The influx and growth of bandit groups in Northern Nigeria have become too widespread for the military and its partners to keep up. This is after several counterinsurgency campaigns in the region have failed to decimate these groups. The government has thus relied heavily on aerial bombardment by the Air Force and the Nigeria Army’s air wing. The terrain being operated on is a dangerous one, and although it is not as densely populated as the more urbanised south, the region possesses a lot of state-spanning forests in its rural areas that provide impregnable bases for armed groups. Some of these forests also house villages and communities which the bandits draw support from. With aerial bombardment, the government found a seemingly cost-effective strategy for containing the security challenge with minimal personnel losses. However, it substituted the life of its soldiers with that of civilians. Since 2017, it has become an annual military tradition to bomb civilians to death under the guise of chasing after terrorists. This is a phenomenon that most geopolitical zones in the country are familiar with. What used to be an exclusive preserve of the Nigerian Air Force has now become democratised to involve the army’s aviation wing which is less than three years old. The aviation wing was responsible for the last massacre in December, where no fewer than 85 Muslim worshippers were killed in the Tudun Biri area of Kaduna.
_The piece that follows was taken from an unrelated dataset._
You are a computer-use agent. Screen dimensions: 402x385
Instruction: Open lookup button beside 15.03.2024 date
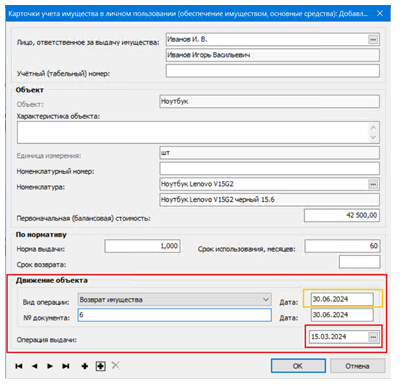point(373,337)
Despite its decade of experience and a large pool of human intelligence in undertaking such missions, the military has yet to get its intel verification correctly. A notable driver of these alleged mistakes is the absence of accountability. Before 2023, the military staunchly denied claims that it killed civilians from the air while going after terrorists. However, that year marked a turning point because the more frequent these mishaps become, the more international opprobrium it has drawn, thus forcing a mealy-mouthed and belated promise to investigate with hardly any public results. The Air Force’s statement concerning this latest strike confirms the new regime of promising a review to no effect, and equally worse, transferring responsibility for the victims and their families to the state governments.